### Problem
Pick out each line in these entries that contains the string "computer".

(Source records Opens)

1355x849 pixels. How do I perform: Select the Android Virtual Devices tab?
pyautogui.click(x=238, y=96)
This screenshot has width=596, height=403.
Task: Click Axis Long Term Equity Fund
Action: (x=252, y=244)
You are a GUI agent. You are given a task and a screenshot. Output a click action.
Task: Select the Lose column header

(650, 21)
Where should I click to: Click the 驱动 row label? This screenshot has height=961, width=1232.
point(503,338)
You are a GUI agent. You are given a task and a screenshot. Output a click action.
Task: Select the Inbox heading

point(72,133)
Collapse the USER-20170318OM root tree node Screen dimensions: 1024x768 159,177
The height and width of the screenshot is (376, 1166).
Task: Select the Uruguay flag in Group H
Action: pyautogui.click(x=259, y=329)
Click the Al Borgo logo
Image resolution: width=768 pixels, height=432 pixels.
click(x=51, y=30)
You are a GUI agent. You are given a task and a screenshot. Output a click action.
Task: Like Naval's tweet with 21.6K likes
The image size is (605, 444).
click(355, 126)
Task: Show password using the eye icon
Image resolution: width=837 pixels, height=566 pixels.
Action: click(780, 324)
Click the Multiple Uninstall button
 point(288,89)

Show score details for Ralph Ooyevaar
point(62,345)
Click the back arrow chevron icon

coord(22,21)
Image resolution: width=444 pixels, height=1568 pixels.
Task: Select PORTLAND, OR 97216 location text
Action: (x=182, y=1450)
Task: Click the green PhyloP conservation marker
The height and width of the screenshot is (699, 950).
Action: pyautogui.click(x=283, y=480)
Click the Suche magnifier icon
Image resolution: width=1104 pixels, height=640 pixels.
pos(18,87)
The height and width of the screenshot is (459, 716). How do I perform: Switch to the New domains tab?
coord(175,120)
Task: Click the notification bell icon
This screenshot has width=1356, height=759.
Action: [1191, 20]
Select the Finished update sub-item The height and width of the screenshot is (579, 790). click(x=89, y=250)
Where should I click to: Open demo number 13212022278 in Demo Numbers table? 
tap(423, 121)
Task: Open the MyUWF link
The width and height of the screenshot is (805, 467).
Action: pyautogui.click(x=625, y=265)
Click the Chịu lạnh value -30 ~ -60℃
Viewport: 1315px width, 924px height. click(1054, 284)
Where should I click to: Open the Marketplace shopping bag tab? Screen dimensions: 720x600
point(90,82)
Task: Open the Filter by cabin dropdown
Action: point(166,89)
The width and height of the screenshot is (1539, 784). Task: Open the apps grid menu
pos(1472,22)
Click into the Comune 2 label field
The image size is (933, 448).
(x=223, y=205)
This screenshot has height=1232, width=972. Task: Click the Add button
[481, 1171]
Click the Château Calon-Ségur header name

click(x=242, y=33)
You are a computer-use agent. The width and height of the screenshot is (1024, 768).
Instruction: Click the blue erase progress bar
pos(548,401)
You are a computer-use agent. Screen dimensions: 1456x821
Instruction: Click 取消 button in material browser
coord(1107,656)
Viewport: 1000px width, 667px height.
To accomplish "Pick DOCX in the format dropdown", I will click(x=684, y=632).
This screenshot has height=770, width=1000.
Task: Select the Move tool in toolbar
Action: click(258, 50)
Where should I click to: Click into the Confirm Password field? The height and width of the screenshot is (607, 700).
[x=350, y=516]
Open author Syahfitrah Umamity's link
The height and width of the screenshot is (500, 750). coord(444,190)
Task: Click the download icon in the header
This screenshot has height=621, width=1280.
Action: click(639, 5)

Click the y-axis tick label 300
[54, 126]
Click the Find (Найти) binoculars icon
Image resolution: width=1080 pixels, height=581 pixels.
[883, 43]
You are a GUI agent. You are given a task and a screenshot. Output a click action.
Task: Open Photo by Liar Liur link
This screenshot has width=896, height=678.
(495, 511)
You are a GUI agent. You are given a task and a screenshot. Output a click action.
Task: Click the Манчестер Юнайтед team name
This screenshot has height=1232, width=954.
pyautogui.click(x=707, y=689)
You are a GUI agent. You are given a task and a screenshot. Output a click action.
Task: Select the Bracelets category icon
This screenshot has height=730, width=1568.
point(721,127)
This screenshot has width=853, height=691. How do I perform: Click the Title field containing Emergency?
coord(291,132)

(Source records Closes)

### Answer to the problem
You are a computer-use agent. The width and height of the screenshot is (1024, 768).
You are a computer-use agent. Screen dimensions: 1456x821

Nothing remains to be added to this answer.